Morton Grove man claimed to ship COVID-19 test kits to Medicare participants, but FBI says they were dead

Syed Shaukat Ahmed’s companies were paid more than $30 million by the federal government to provide free COVID-19 test kits to Medicare recipients. He has been charged with health care fraud.

SHARE Morton Grove man claimed to ship COVID-19 test kits to Medicare participants, but FBI says they were dead
A brick storefront with a construction shed at the entrance that has piles of debris on top and a tax service sign on the ground.

Zoom Lab is one of two companies named in a federal health care fraud case against Syed Shaukat Ahmed. Last year, the FBI visited the address listed for Zoom Lab at 2721 W. Peterson Ave. but said it found no business activity there.

U.S. District Court

A Morton Grove man whose companies were paid more than $30 million by the federal government to provide free COVID-19 test kits to Medicare recipients has been charged with defrauding the government insurance program that covers people older than 65.

Syed Shaukat Ahmed’s Western Labs Co. and Zoom Lab Inc. claimed to have shipped thousands of testing kits to Medicare beneficiaries — but the people to whom they said they shipped the kits were dead, according to the FBI.

Ahmed, 59, is also accused of billing Medicare for kits that people later told the FBI they didn’t order or receive. Under the program’s rules, the recipients had to request the kits.

He spent $500,000 of his Medicare proceeds to pay off the mortgage on his home, the FBI alleges.

Ahmed started Western Labs in 2021 and assumed control of Zoom Lab in April 2023. In the months after he took over Zoom Lab, the two companies submitted claims to Medicare for more than 3.1 million COVID-19 test kits, according to the FBI.

In a complaint filed Tuesday in federal court in Chicago, Ahmed is accused of taking advantage of a one-year grace period that allowed companies to continue to bill Medicare if they hadn’t been reimbursed for test kits that they’d shipped before the COVID-19 program ended in May 2023.

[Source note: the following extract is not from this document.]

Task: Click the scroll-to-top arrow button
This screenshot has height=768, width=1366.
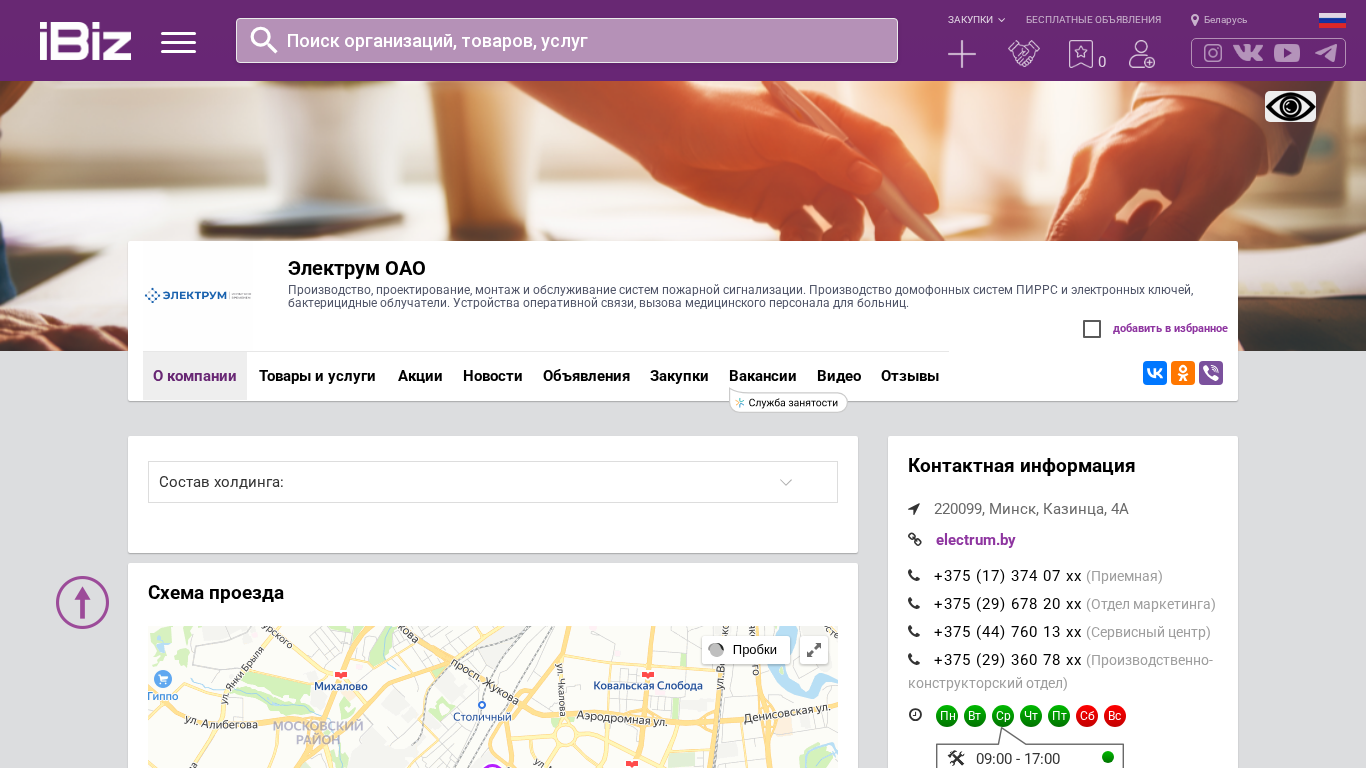Action: (x=82, y=602)
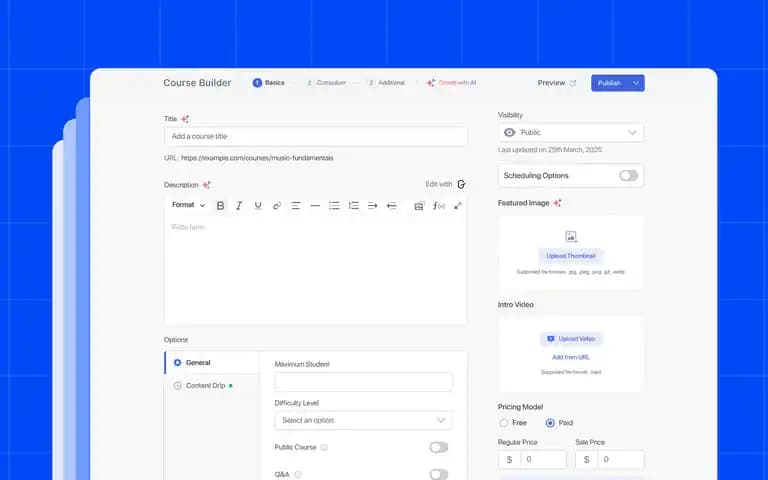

Last year, the FBI visited the Chicago addresses for Ahmed’s two companies — one near Peterson and California avenues on the North Side, the other near Western Avenue and Fulton Street on the Near West Side — but found no sign of any business activity, according to an affidavit filed in the case.

On Thursday, Ahmed was released from jail in lieu of $5 million bail. His lawyer declined to comment.